__HOW TO COMPLETE THIS TASK__
Give back all of the records, exactly and completely.

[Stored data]
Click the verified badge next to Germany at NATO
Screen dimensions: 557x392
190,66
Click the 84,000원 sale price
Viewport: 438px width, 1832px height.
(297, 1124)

__EXERCISE SOLUTION__
Click the verified badge next to Germany at NATO
Screen dimensions: 557x392
190,66
Click the 84,000원 sale price
Viewport: 438px width, 1832px height.
(297, 1124)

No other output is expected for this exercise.